++++ Passage to read

Quick Notes on a Celtic Koan

reflection
So, yes. It has been a riddle I've longed to crack, ever since I first learned of it: the Celtic orientation of night-as-beginning. I think I first heard it mentioned in 's 1987 made-for-tv series, The Celts. To many errors to count in that film, but the conundrum of starting my day at sunset, or at least orienting my mind to that paradigm, provided an interesting challenge. Could I do it? Could I reverse my mindset, to really see things differently?

Now as Samhain approaches, I think I've wrapped my mind around it a bit better. Standing at my kitchen sink-- where all my best thinking occurs, lately-- it struck me that we begin our very lives in the darkness of the womb, so why *not* consider the start of our day as the darkness of night approaches?

Then a new appreciation for this orientation surfaced, for a culture so beginning its day with not the first rays of light but indeed, the last of them, surely a reverence for and contemplation of mystery is revealed. For we cannot simply trust our senses as we do in the bright daylight, as night falls. We grope around, we seek carefully, we rely on other senses to provide us with the means to survive. That and the navigation of our own inner world of dreams, where things are never what they seem...

And upon waking into daylight again, as the Celtic day wanes with the ebbs and flows of that dream state, the tools begat in night find other uses for the day.

++++++++

→ **Task set**:
1 > In the Celtic koan reflection, where does the writer say all their best thinking happens lately?
2 > Please retype the stretch of the Celtic koan reflection from "Then a new appreciation" through "what they seem..." with no changes.
The records have no connection to the Celtic koan reflection.

++++ Dataset records

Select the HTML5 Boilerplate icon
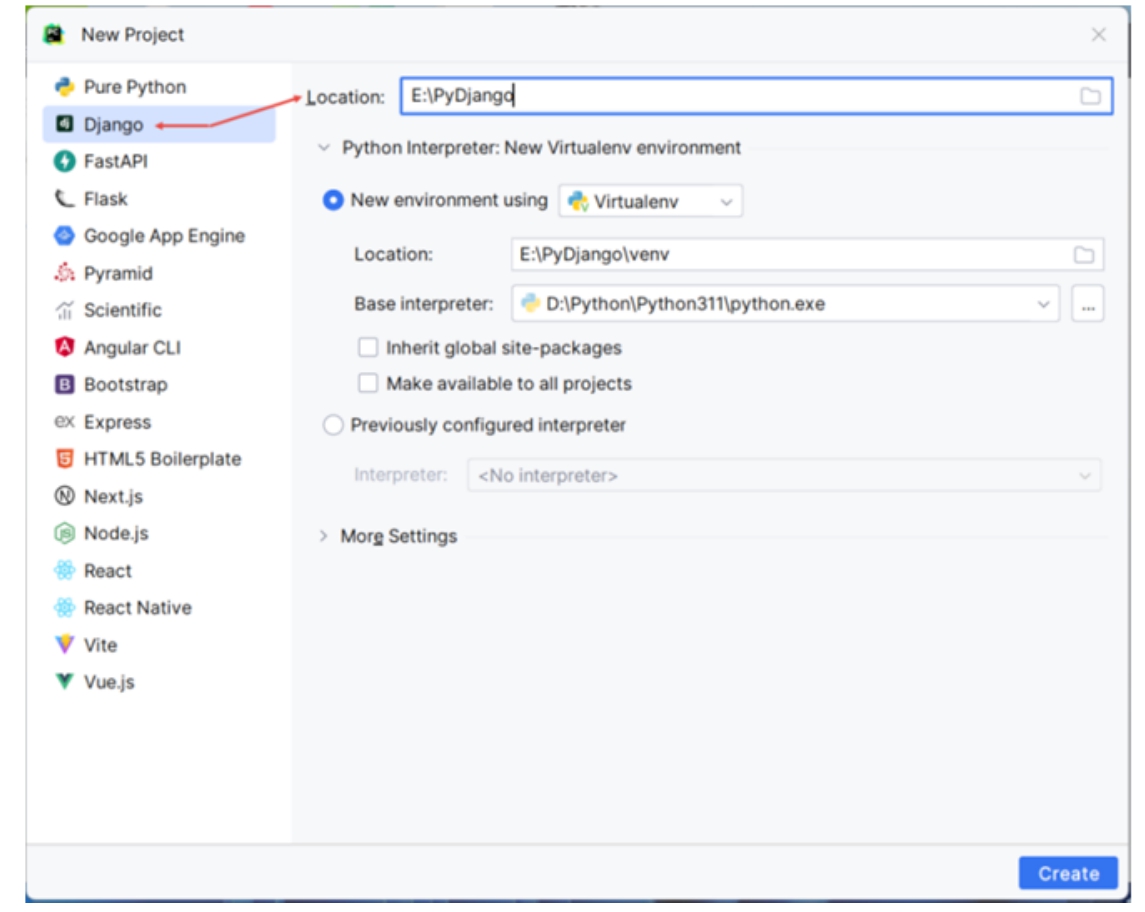Screen dimensions: 1145x912 (65, 459)
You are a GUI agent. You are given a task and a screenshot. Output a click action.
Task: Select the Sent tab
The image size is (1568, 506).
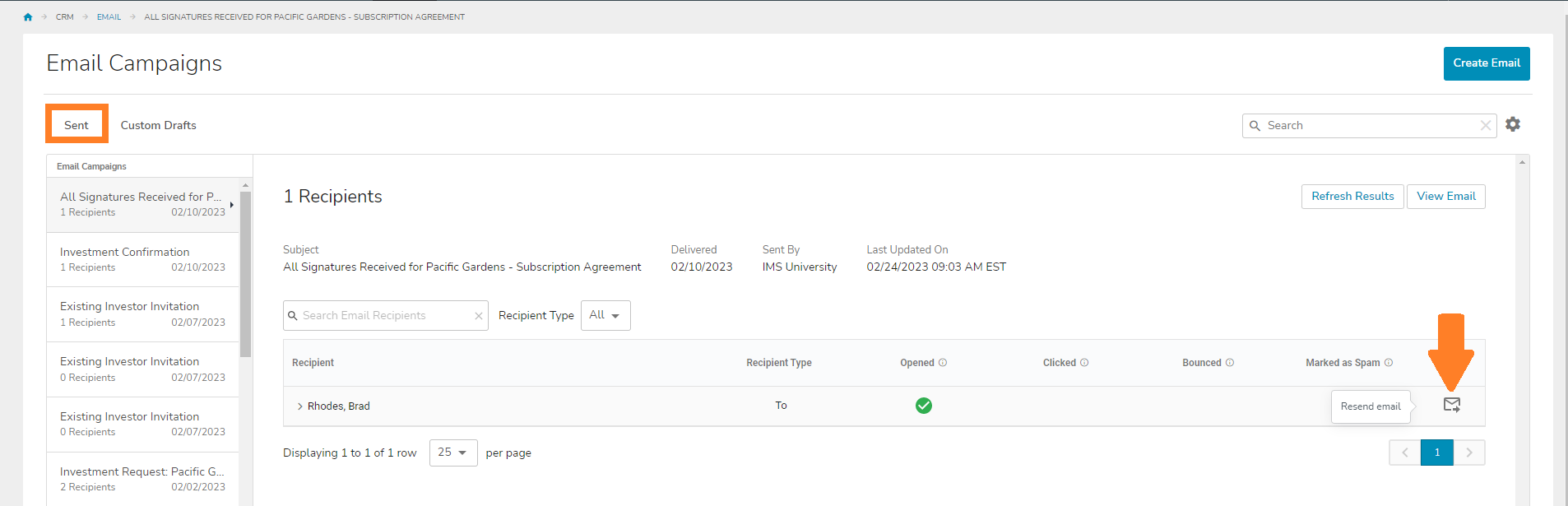(x=77, y=126)
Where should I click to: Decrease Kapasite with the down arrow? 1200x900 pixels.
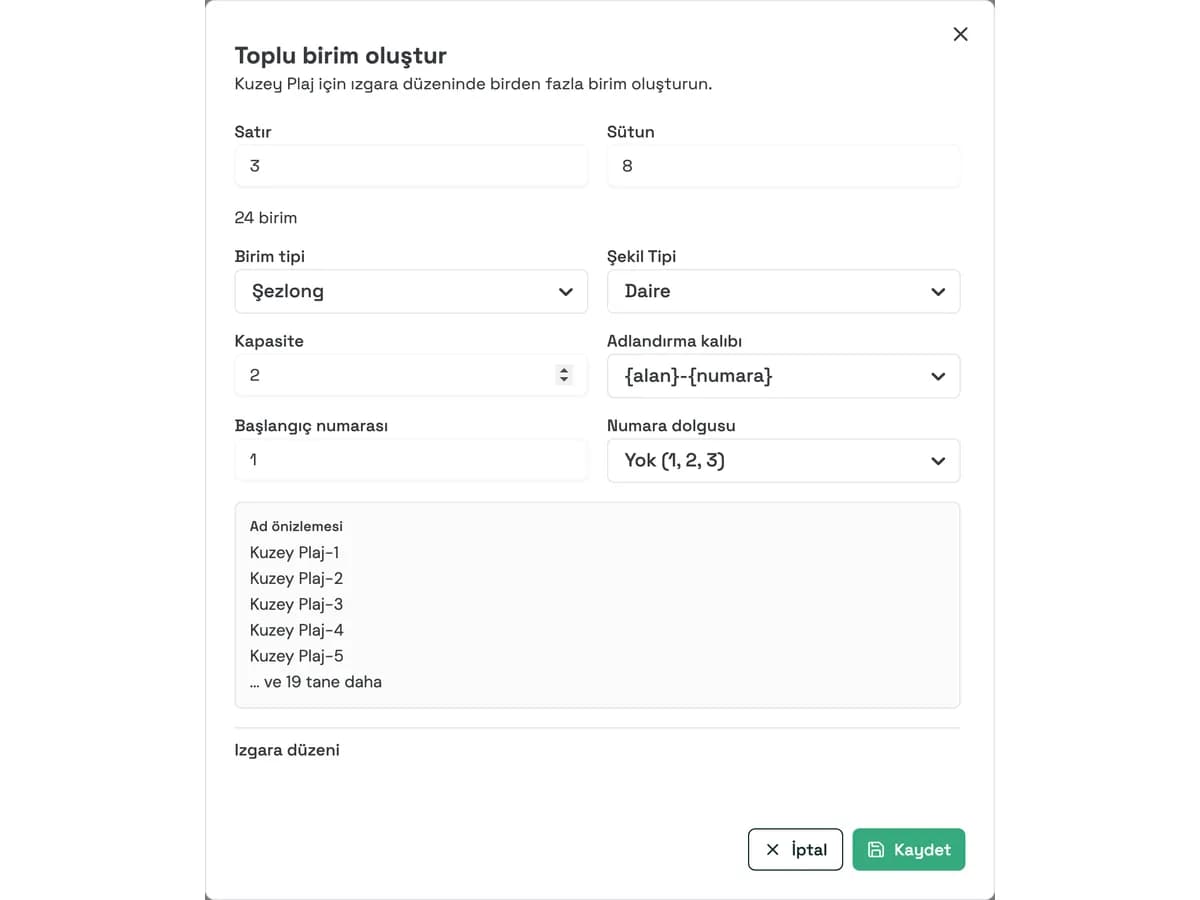coord(564,380)
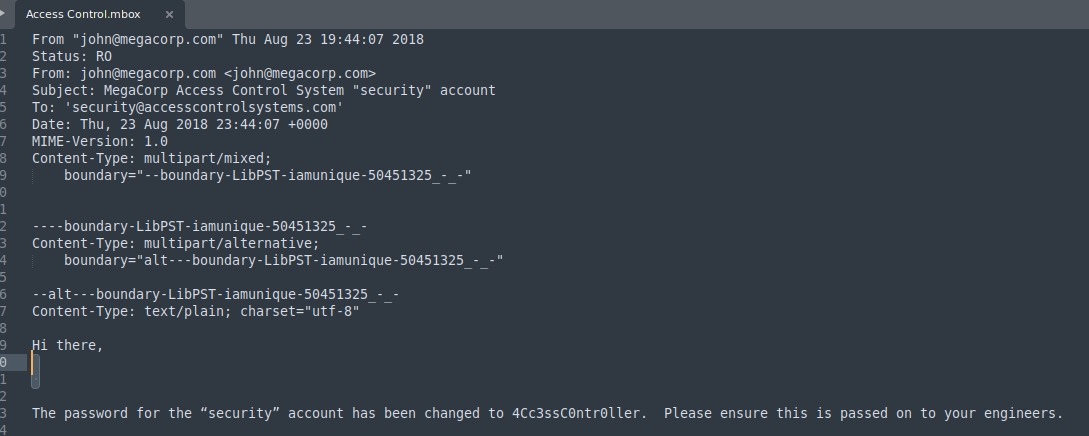Click the tab scroll arrow left of the tab
Viewport: 1089px width, 436px height.
coord(6,14)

++++++++

→ **Solutions to each task**:
1 > At the kitchen sink.

2 >
Then a new appreciation for this orientation surfaced, for a culture so beginning its day with not the first rays of light but indeed, the last of them, surely a reverence for and contemplation of mystery is revealed. For we cannot simply trust our senses as we do in the bright daylight, as night falls. We grope around, we seek carefully, we rely on other senses to provide us with the means to survive. That and the navigation of our own inner world of dreams, where things are never what they seem...